Of the second class of facts—those common and obvious facts which the primitive mind accepts at face-value and uses as the basis of its explanations of such things as seem to it to stand in need of explanation—one could hardly find a better instance than sex. The universality of sex, and the intermittent character of its phenomena, are both responsible for this. Indeed, the attitude of mind I have referred to is not restricted to primitive man; how many people to-day, for instance, just accept sex as a fact, pleasant or unpleasant according to their predilections, never querying, or feeling the need to query, its why and wherefore? It is by no means surprising, that when man first felt the need of satisfying himself as to the origin of the universe, he should have done so by a theory founded on what he knew of his own generation. Indeed, as I queried on a former occasion, what other source of explanation was open to him? Of what other form of origin was he aware? Seeing Nature springing to life at the kiss of the sun, what more natural than that she should be regarded as the divine Mother, who bears fruits because impregnated by the Sun-God?
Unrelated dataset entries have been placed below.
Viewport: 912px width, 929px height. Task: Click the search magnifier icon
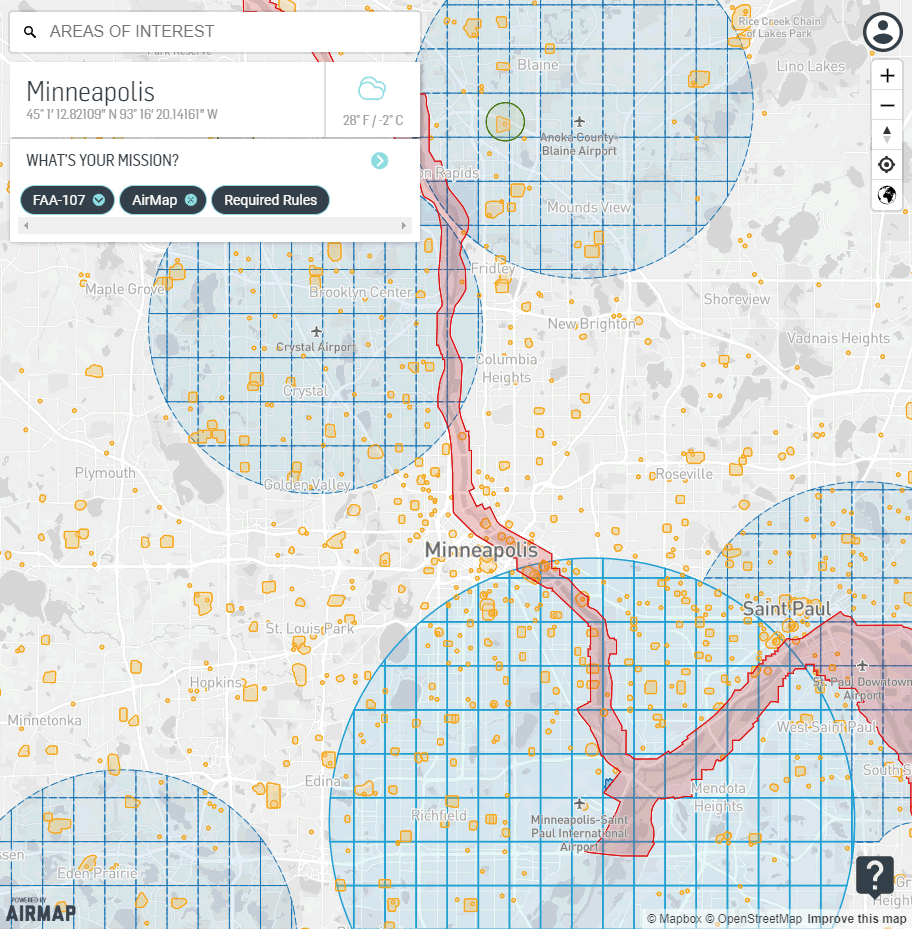pyautogui.click(x=30, y=32)
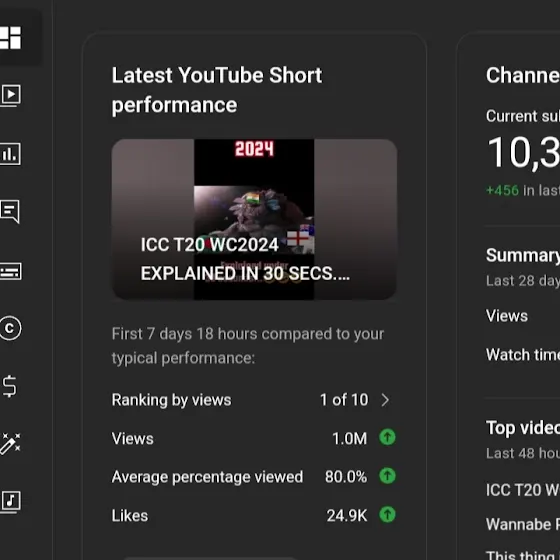Open the Comments icon in sidebar

10,212
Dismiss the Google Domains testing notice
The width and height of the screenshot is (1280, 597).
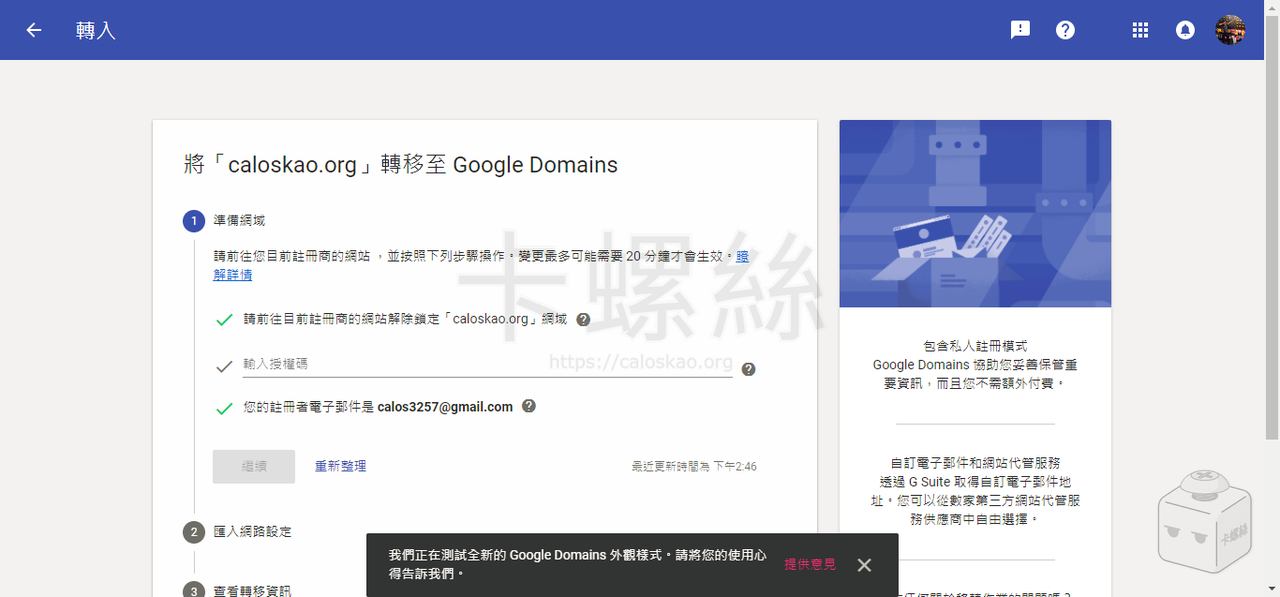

It is not difficult to understand, therefore, why primitive man paid divine honours to the organs of sex in man and woman, or to such things as he considered symbolical of them—that is to say, to understand the extensiveness of those religions which are grouped under the term "phallicism". Nor, to my mind, is the symbol of sex a wholly inadequate one under which to conceive of the origin of things. And, as I have said before, that phallicism usually appears to have degenerated into immorality of a very pronounced type is to be deplored, but an immoral view of human relations is by no means a necessary corollary to a sexual theory of the universe.(1)

(1) "The reverence as well as the worship paid to the phallus, in early and primitive days, had nothing in it which partook of indecency; all ideas connected with it were of a reverential and religious kind....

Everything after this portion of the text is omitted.